Dataset entries

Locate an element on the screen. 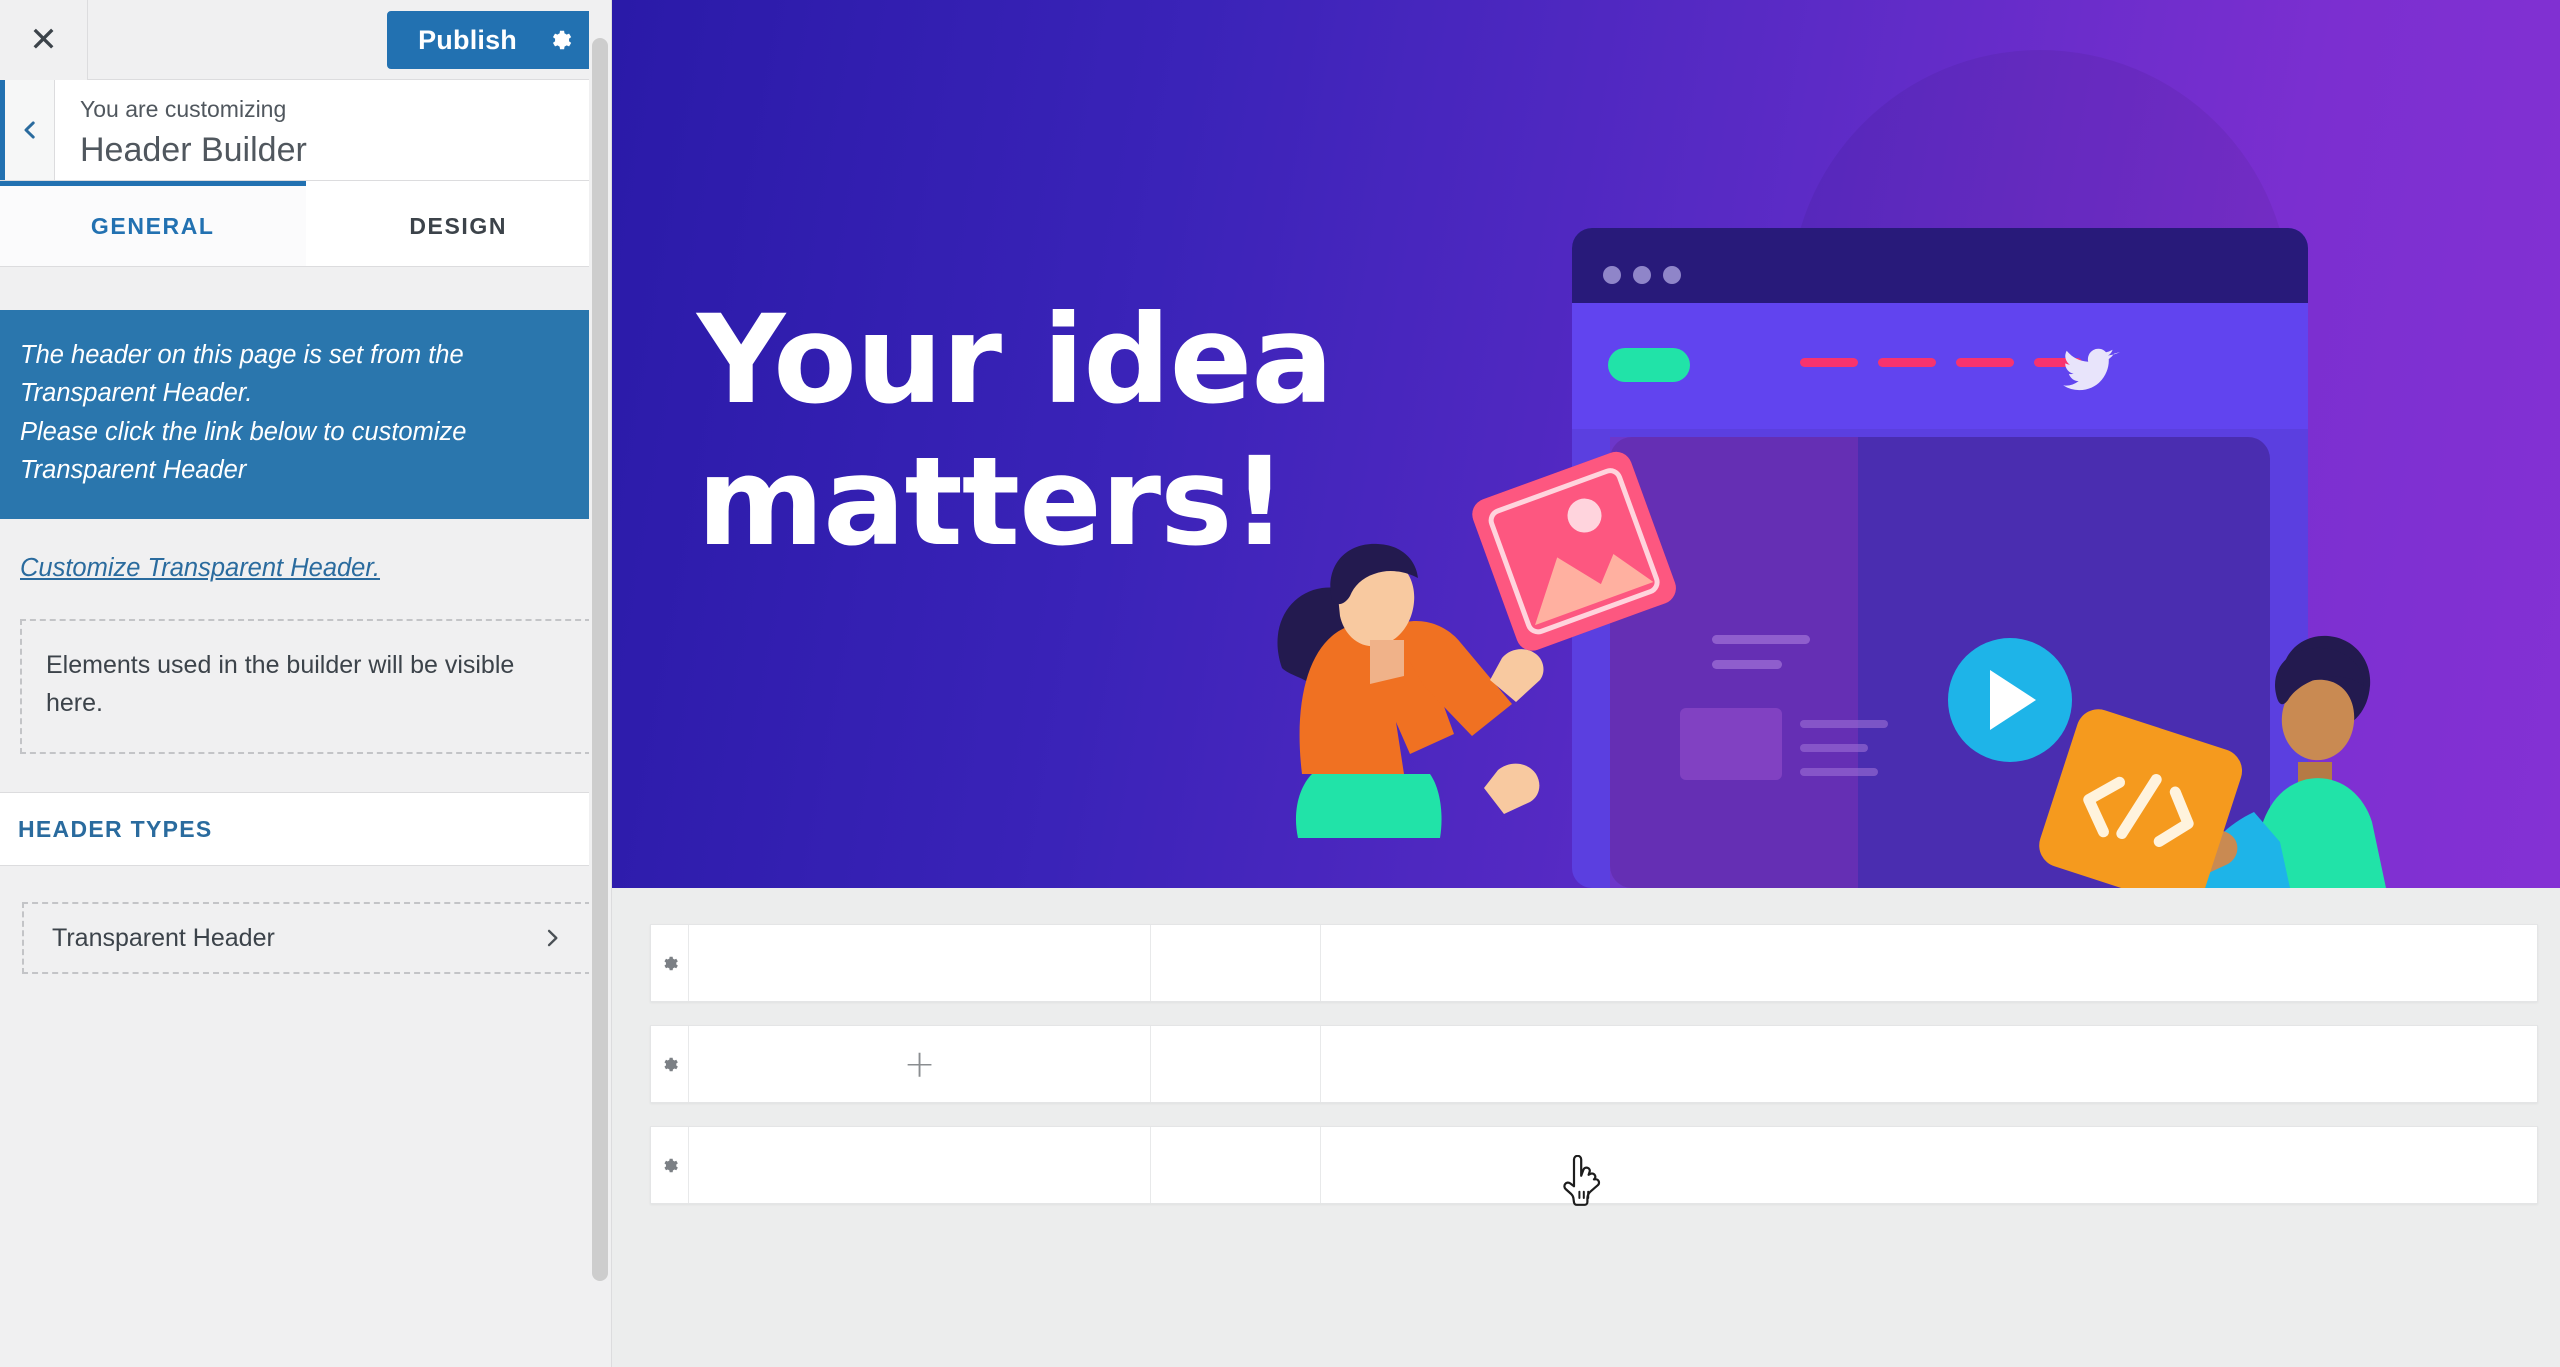  customize-transparent-header-link: Customize Transparent Header. is located at coordinates (200, 568).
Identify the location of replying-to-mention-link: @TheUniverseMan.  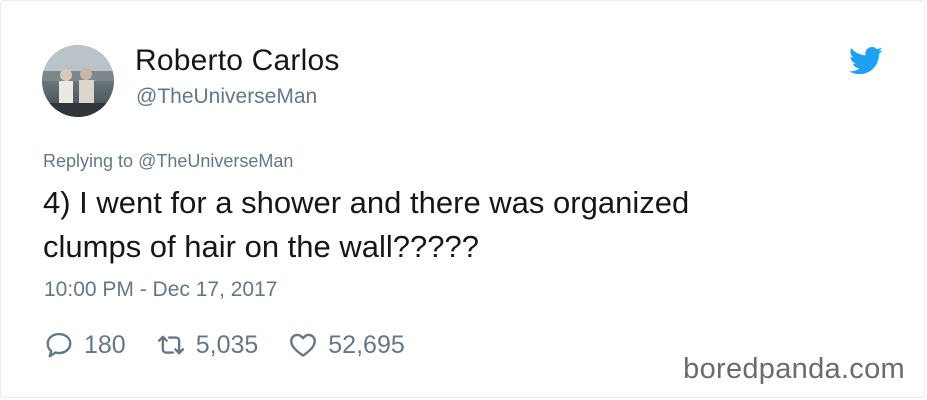
(216, 161).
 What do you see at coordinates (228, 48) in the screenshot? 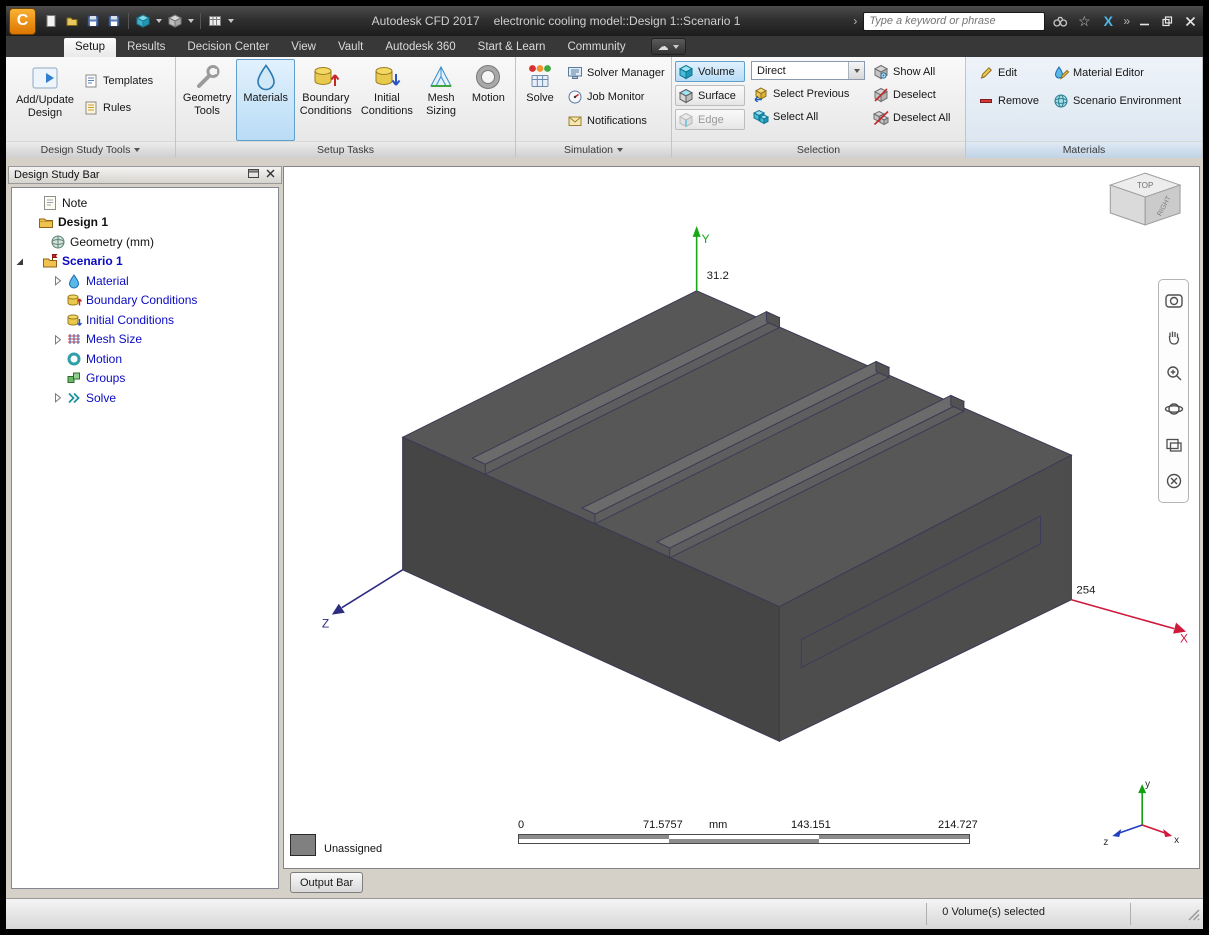
I see `tab-decision-center: Decision Center` at bounding box center [228, 48].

Exercise brief:
Please repeat the material above word for word. Begin at the line that contains "Identify the location", stop at the end of the material, and leave the pictures out.

Exercise response:
Identify the location of replying-to-mention-link: @TheUniverseMan.  
(216, 161).
 What do you see at coordinates (228, 48) in the screenshot? 
I see `tab-decision-center: Decision Center` at bounding box center [228, 48].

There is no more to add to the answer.